Plastic Pathways? It’s the End of the Road for Asphalt

By: Malena Esposito

Work, school, grocery stores, gym, restaurants, appointments, and home. No matter where you’re going, there’s a road underneath you, helping you get to your destination. Everyone uses roads, whether it’s by car, bus, or even bike. But according to The Evolving Planet, the asphalt these roads are made up of contributes to over 1.6 million tons of carbon dioxide around the world annually. In addition to this massive pollution issue, asphalt roads are also weak, high maintenance, and extremely fleeting. Luckily, a solution exists, and it happens to be something we use every day–plastic.

After growing weary about the potholes around his house, British engineer Toby McCartney recalled how people in India were melting plastic into the holes and decided to invent his own environmental process to prevent this problem. In this process, bitumen, the oil-based binding agent used to hold roads together, is being replaced with plastic waste otherwise bound for landfills.

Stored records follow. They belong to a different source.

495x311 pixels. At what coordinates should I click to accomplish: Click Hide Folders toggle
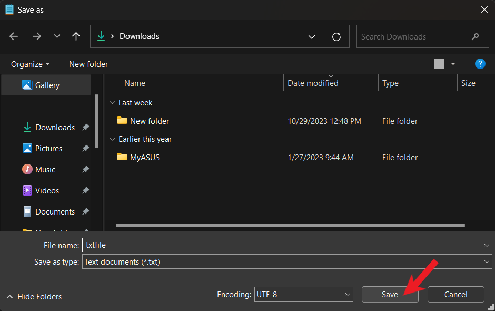[x=34, y=297]
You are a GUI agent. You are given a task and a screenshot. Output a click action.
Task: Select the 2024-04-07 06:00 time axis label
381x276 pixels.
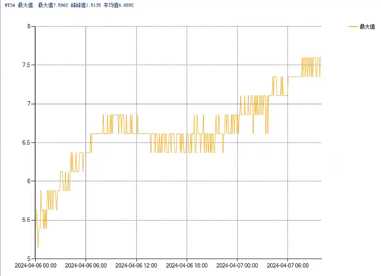click(287, 265)
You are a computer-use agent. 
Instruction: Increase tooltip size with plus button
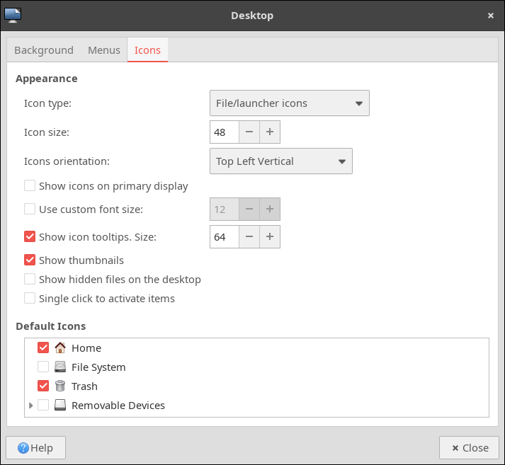[270, 236]
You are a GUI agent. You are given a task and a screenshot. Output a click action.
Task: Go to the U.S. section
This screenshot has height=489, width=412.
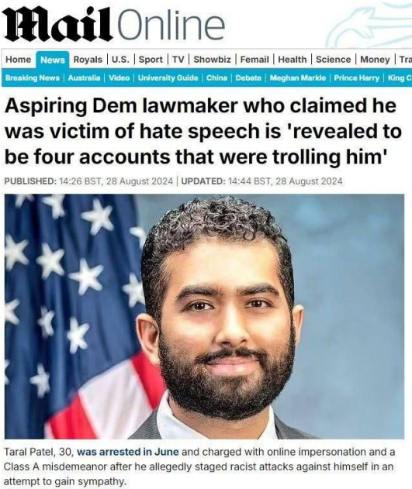tap(120, 59)
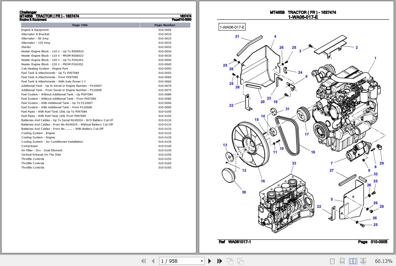Enable scrolling page view
396x266 pixels.
click(x=342, y=261)
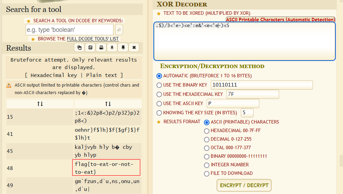Select Knowing the Key Size option
This screenshot has height=194, width=343.
click(159, 113)
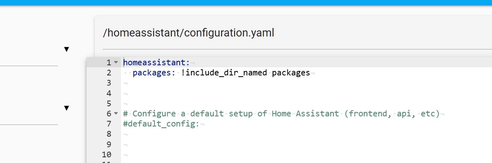Select line number 3 in the gutter
Screen dimensions: 492x163
pyautogui.click(x=108, y=83)
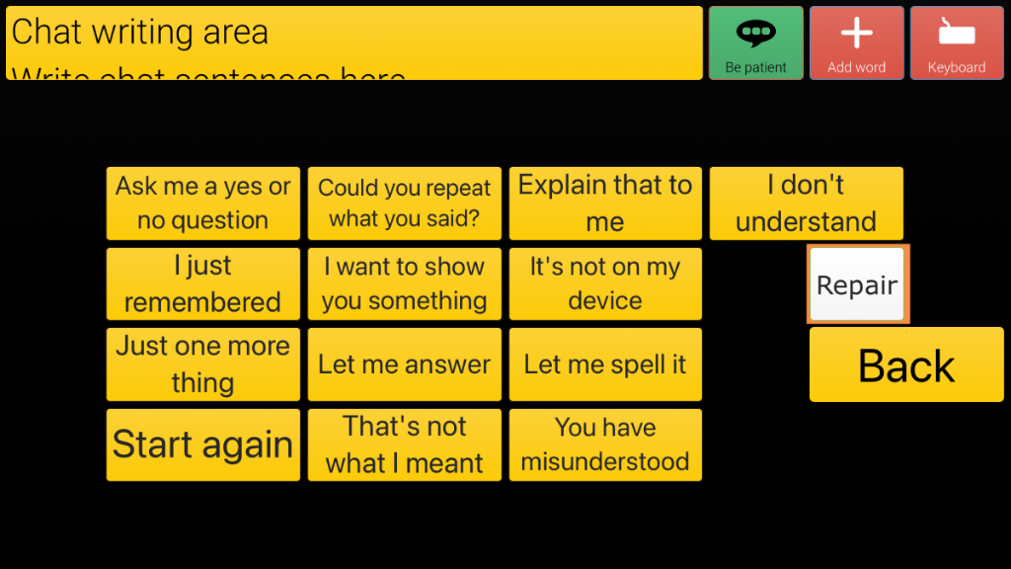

His company, MacRuber, has concluded that this method is cheaper, 60% stronger, and lasts three times longer.

So far, McCartney has paved his driveway using plastic successfully and is pushing to make his pollution-reducing vision a reality in the UK. India and the Netherlands will also be using plastic in the near future, so when is the United States going to jump onto this environmental bandwagon?